Lucidum executes read-only requests to the Microsoft SharePoint REST API and ingests only meta-data about Microsoft SharePoint assets. Lucidum does not retrieve any data stored on your assets.

Configuring the Connector in Lucidum #

Field

Description

Example

URL

The URL for the Microsoft 365 API.

https://manage.office.com/api/v1.0/

Enterprise and government plans use different URLs.

Tenant ID

Tenant ID for the application. Tenant ID is a unique identifier for your instance of Azure.

8555b51d-6f6d-843c-daa1c25fd5ee

Client ID

Enter the Client ID for application. Client ID is the unique identifier for the Lucidum application in Azure Active Directory.
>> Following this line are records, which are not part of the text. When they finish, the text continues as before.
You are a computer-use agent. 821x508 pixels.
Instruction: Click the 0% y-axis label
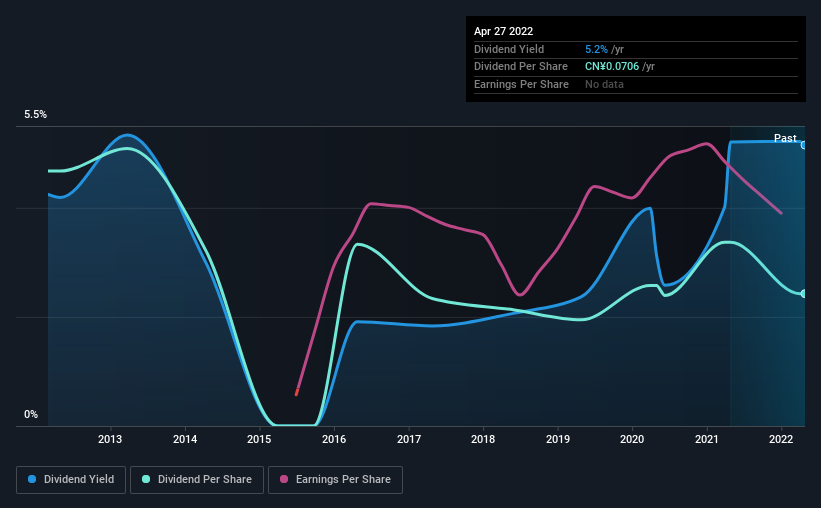(31, 414)
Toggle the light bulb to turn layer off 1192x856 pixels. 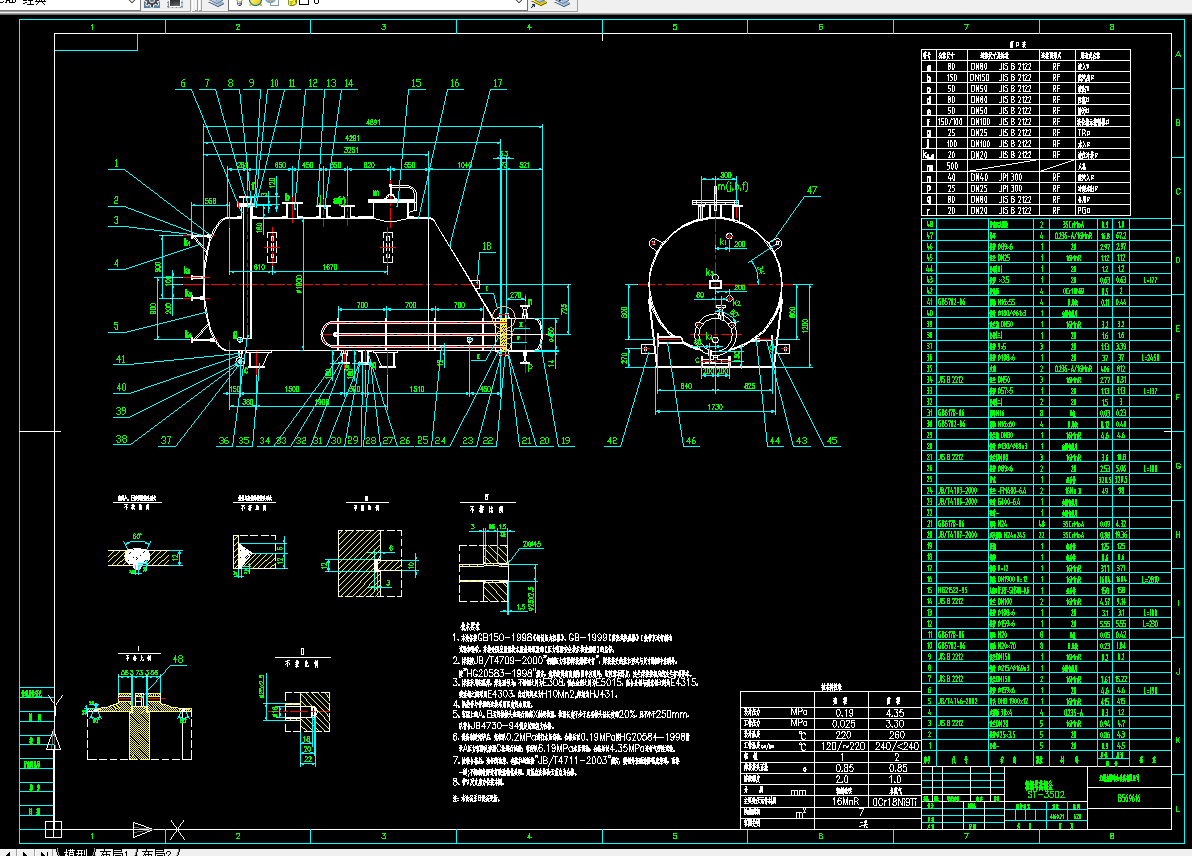239,5
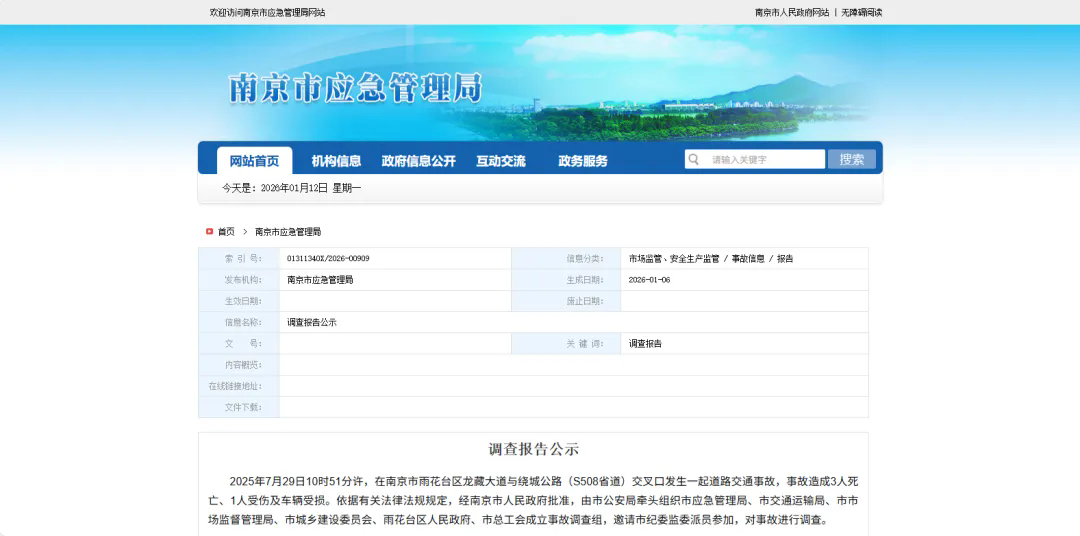
Task: Enable 无障碍阅读 accessibility mode
Action: pos(861,12)
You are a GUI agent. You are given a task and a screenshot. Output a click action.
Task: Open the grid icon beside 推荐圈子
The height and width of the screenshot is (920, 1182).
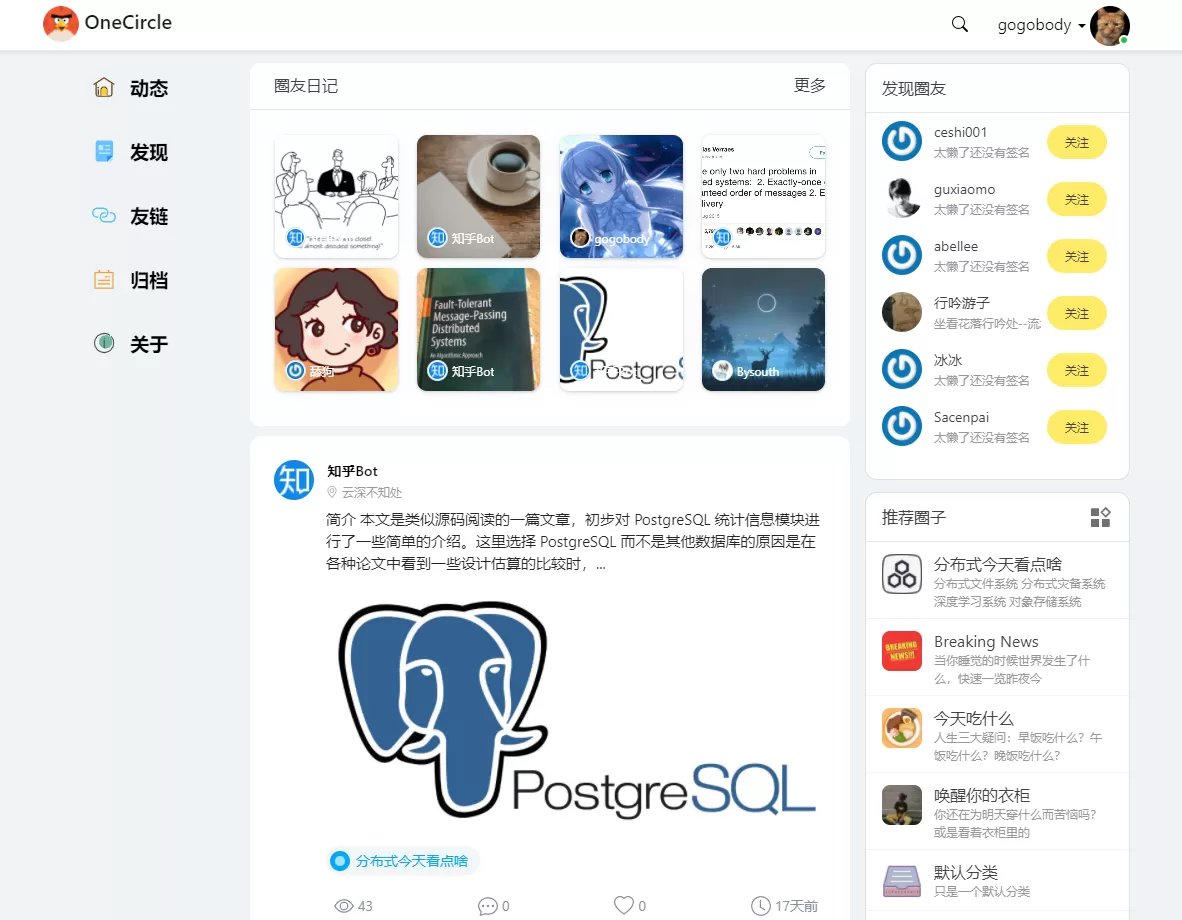click(x=1100, y=517)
Client ID is also called Application ID.

5dab08ad-3948-4605-aa68-948333ee64819

Client Secret

Microsoft SharePoint API client secret

*******************

Source Documentation #

Creating an Application and Retrieving Tenant ID, Client ID, and Client Secret #

To create a tenant ID, Client ID, and Client Secret, see https://learn.microsoft.com/en-us/office/office-365-management-api/get-started-with-office-365-management-apis#register-your-application-in-azure-ad

Perform the steps in:

  1. Use the Azure Portal to register your application in Azure AD and copy the Tenant ID and Client ID: https://learn.microsoft.com/en-us/office/office-365-management-api/get-started-with-office-365-management-apis#use-the-azure-portal-to-register-your-application-in-azure-ad

  2. Copy and save the Tenant ID and Client ID for your new application.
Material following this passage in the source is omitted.